Directions → Only the lines from the one containing "Select the 客户 customer icon" through the final line below belong in the output, copied exactly and without pictures.

Listed records →

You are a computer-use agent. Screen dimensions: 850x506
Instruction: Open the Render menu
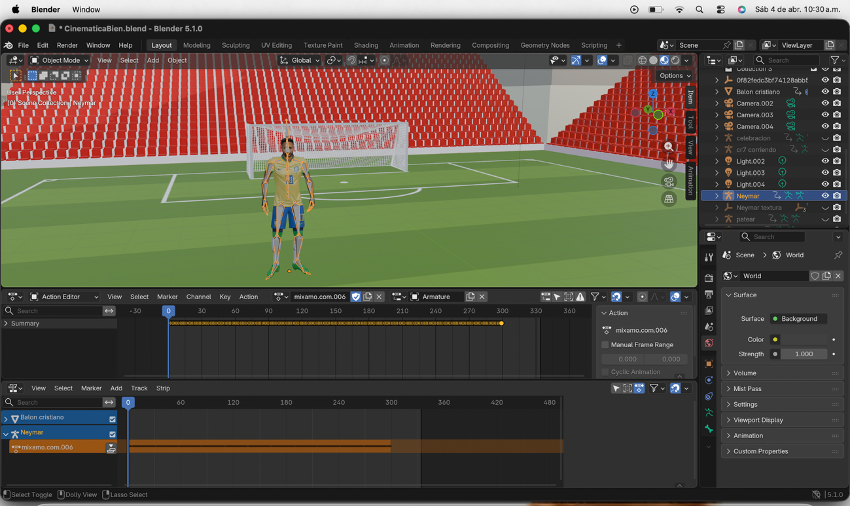[67, 45]
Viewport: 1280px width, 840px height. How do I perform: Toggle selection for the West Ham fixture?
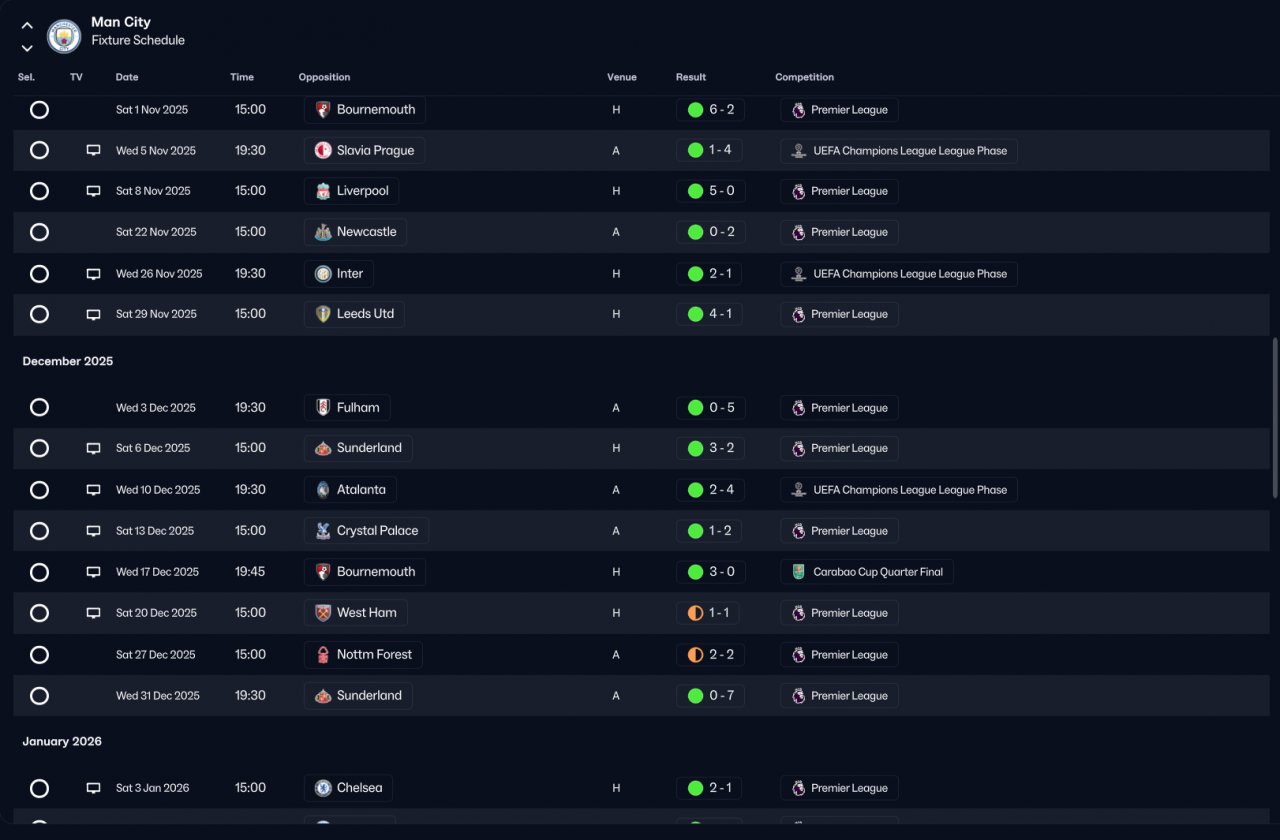(39, 613)
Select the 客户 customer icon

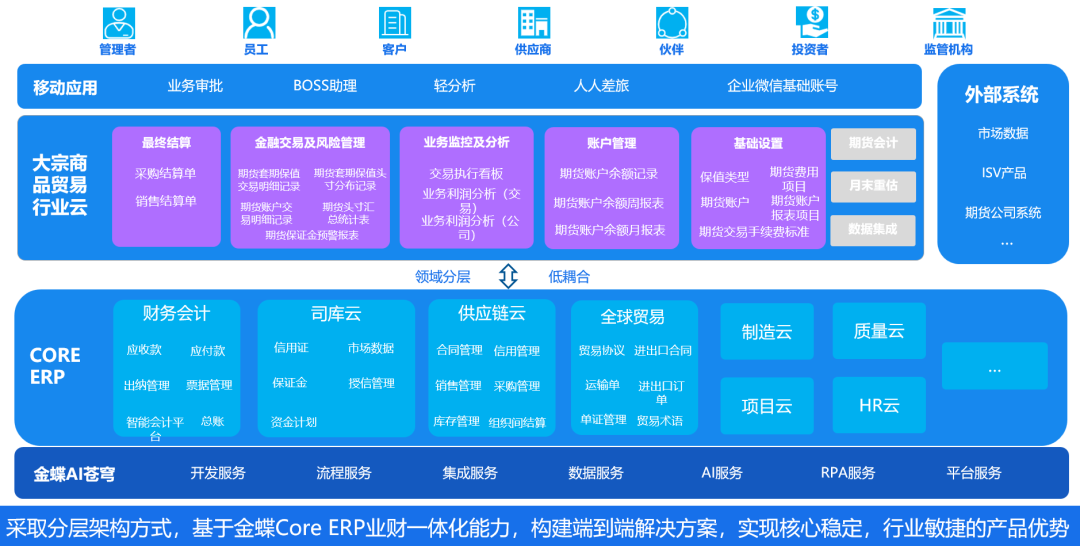[x=394, y=22]
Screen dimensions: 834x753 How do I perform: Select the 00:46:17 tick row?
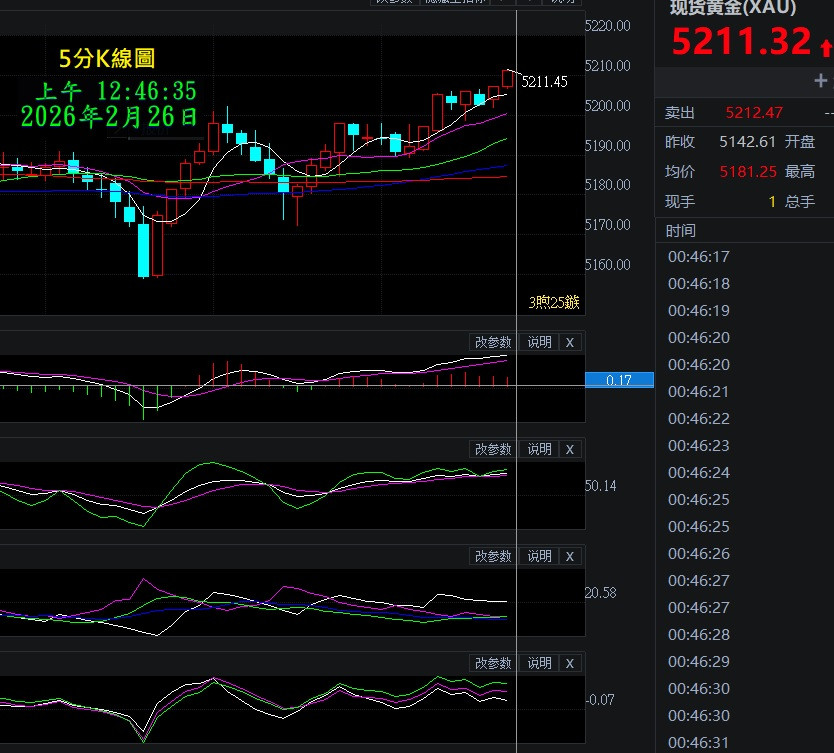(x=699, y=257)
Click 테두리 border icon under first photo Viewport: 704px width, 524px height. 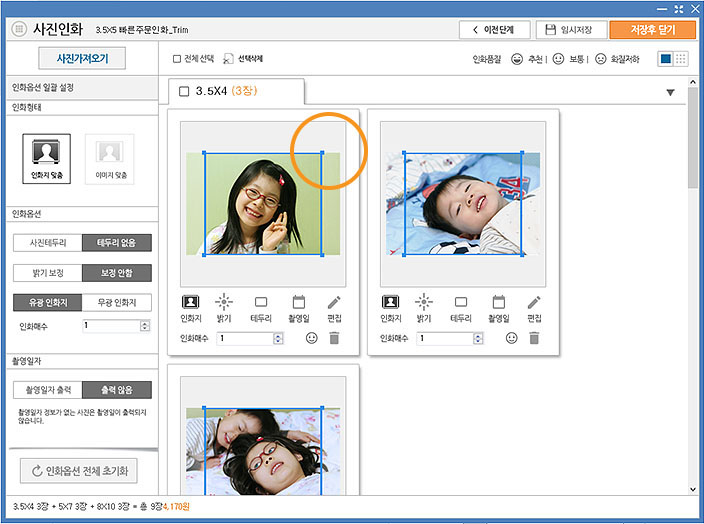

Answer →
Select the 客户 customer icon

[x=394, y=22]
Screen dimensions: 834x753 How do I perform: Select the 00:46:17 tick row?
(x=699, y=257)
Click 테두리 border icon under first photo Viewport: 704px width, 524px height. 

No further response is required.